=== Pointing records for text and elements ===
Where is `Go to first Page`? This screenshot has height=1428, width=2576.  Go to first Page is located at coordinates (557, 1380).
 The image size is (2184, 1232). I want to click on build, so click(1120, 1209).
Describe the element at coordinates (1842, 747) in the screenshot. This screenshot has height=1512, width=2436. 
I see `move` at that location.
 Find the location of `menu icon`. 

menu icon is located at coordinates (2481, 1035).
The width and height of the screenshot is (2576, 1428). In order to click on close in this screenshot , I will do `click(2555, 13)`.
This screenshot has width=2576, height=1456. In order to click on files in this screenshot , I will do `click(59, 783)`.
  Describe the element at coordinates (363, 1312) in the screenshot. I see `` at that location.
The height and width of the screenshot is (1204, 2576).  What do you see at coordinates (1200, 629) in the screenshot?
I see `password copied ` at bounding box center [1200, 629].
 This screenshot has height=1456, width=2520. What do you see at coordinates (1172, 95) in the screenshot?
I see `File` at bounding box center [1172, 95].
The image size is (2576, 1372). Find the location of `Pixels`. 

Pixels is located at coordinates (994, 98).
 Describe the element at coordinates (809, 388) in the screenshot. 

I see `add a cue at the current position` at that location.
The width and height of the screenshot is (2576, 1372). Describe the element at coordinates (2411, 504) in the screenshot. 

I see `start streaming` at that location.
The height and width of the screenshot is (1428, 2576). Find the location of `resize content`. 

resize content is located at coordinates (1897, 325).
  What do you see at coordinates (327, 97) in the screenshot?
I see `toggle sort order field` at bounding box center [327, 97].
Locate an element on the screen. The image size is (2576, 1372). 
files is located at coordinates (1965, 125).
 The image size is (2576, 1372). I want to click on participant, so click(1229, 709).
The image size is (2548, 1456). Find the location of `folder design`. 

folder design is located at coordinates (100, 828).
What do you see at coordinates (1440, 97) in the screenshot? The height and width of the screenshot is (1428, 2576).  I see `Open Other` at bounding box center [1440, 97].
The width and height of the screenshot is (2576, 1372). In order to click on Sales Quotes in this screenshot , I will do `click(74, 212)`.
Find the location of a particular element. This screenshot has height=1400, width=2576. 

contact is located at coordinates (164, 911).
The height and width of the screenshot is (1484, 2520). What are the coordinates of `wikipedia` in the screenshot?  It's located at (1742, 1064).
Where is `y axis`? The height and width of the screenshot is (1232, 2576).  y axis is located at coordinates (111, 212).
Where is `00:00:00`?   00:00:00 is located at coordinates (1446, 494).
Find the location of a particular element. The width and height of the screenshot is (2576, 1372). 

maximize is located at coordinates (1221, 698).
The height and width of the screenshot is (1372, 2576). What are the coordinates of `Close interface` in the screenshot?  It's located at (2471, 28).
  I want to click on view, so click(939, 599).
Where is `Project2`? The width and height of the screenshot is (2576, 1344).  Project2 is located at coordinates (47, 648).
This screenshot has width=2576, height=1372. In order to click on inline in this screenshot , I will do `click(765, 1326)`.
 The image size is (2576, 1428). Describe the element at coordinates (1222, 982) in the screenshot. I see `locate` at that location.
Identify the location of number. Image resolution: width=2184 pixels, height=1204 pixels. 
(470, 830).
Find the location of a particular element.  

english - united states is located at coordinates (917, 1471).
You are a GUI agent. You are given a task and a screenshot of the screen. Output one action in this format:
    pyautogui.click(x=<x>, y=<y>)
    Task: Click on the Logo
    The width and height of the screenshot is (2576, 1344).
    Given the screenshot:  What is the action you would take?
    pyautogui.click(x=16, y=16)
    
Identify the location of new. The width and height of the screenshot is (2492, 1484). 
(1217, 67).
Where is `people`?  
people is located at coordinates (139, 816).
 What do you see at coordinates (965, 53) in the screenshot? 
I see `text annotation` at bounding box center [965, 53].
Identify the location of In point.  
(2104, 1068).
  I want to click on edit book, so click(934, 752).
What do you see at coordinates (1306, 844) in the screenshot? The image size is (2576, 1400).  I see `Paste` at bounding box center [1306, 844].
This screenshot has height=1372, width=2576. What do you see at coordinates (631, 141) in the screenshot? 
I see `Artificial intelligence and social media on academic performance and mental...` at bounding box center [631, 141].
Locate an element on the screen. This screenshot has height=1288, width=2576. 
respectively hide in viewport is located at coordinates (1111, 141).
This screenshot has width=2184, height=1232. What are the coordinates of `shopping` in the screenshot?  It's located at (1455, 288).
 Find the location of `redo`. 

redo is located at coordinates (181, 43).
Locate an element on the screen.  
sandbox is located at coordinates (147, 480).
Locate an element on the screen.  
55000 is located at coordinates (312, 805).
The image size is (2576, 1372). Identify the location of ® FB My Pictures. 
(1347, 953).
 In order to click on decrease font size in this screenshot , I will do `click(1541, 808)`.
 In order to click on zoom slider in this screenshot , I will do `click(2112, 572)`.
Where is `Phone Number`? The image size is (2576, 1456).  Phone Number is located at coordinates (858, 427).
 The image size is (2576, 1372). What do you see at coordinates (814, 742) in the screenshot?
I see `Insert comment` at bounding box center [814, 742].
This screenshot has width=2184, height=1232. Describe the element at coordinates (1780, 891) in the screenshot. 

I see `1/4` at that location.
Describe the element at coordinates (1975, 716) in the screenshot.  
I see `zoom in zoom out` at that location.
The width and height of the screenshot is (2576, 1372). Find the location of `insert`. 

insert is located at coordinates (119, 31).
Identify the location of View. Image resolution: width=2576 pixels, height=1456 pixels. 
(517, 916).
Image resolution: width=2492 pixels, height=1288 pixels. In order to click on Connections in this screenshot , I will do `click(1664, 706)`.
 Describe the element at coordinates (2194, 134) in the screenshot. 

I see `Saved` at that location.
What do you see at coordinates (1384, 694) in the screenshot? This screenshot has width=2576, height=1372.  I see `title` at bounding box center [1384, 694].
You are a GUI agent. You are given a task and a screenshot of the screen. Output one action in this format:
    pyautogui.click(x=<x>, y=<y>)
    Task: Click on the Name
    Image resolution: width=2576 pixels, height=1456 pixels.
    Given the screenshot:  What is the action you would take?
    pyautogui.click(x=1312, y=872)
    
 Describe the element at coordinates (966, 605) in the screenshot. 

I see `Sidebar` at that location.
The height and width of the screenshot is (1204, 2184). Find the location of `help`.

=== GOAL ===
Count the lines in the records above that contain the string "center". Reply with the number alone.

=== RESULT OF THE TASK ===
9